I'm just getting a couple reps in
before I start my day, today I'm going to be taking you guys
around with me for the day,
I'm gonna show you every time I eat
and how many calories I ate as well as every time I'm active
and approximately how many calories I've burned
through the whole day and by the end of the day,
you guys will have seen how I eat
and what my lifestyle is like to develop
and maintain a physique and six pack abs and what
and when I eat really all depends on
what I'm gonna be doing for the day,
now of course there's a lot of combinations of nutrition
and workouts and a lot of people do it differently,
some people like to bulk up and then cut down,
I like to stay lean year round and mainly focus
on muscle strength and development
so today I'm gonna show you guys how I eat for the whole day
with the calories and what I do to burn those calories off
and I'll be showing you approximately
how many calories I burn off, all right,
so let's get started, every time I wake up in the morning,
I always like to come in here and do a couple reps,
whether it's pull-ups, push-ups, handstand push-ups,
muscle ups like I just did, whatever I have planned out
for the day, let me show you guys what we got for breakfast.

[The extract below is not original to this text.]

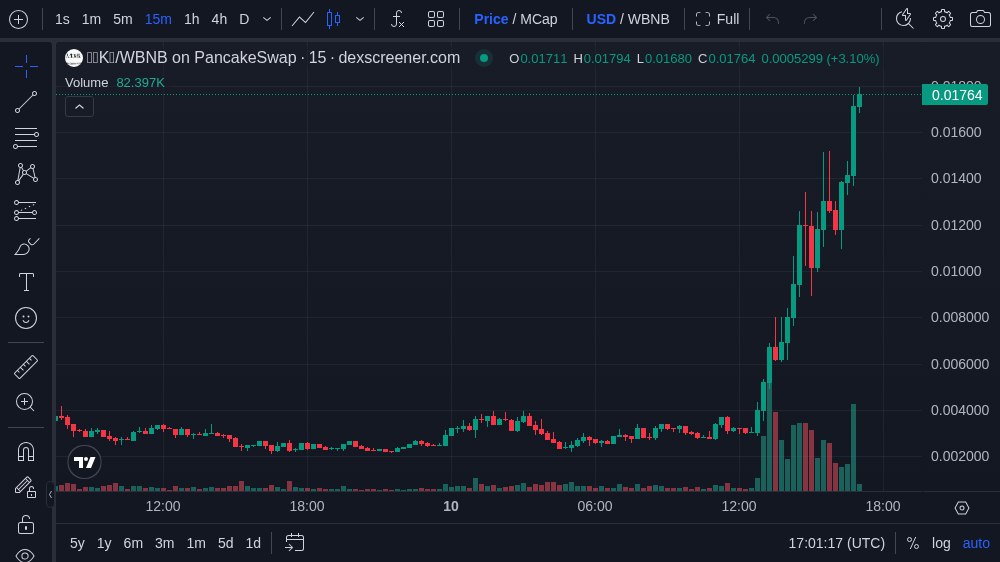Collapse the indicator legend chevron
Screen dimensions: 1000x562
click(80, 106)
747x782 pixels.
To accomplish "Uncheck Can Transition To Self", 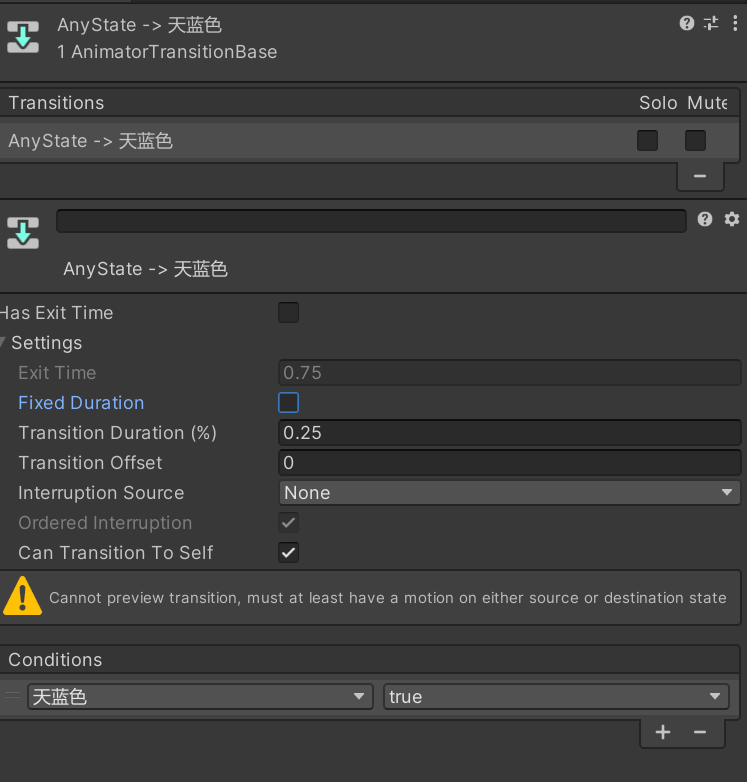I will pos(288,553).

All right, you guys know me,
you know I normally don't eat this early in the morning,
I normally drink lots of water
so that's what I'll be doing today, all right,
so to supplement this water, these are normally some
of the things that I take every single morning,
Biotin, Collagen, Glucosamine and sometimes I take fish oil,
honestly I don't really take fish oil every single morning,
Glucosamine is a compound found within the cartilage
of your joints so when you're doing a lot
of calisthenics training, a lot of straight arm training,
a lot of exercises that require joint pressure
and puts a strain on your joints over years of training,
it's a powerful anti inflammatory
and it's also great for joint pain
if you're experiencing that, one of the main reasons
why I started taking it every day is because I used
to have a tight pinch right here by my elbow
and it's already going away so.
(chill music)
We're about to be poppin' pills, all right, collagen,
it's super good for you, it's great for your skin,
this is one of the main reasons why I take it,
it helps relieve joint pain
and it also helps maintain the integrity of your cartilage
which is the rubber like tissue that protects your joints.
(chill music)
(groans)
This is the morning ritual, kinda sucks
but it's what you gotta do, all right, biotin is next.
That's gonna be breakfast for today, guys,
if you have any questions, go ahead
and leave it down in a comment below
or of course you can go ahead and google one of these.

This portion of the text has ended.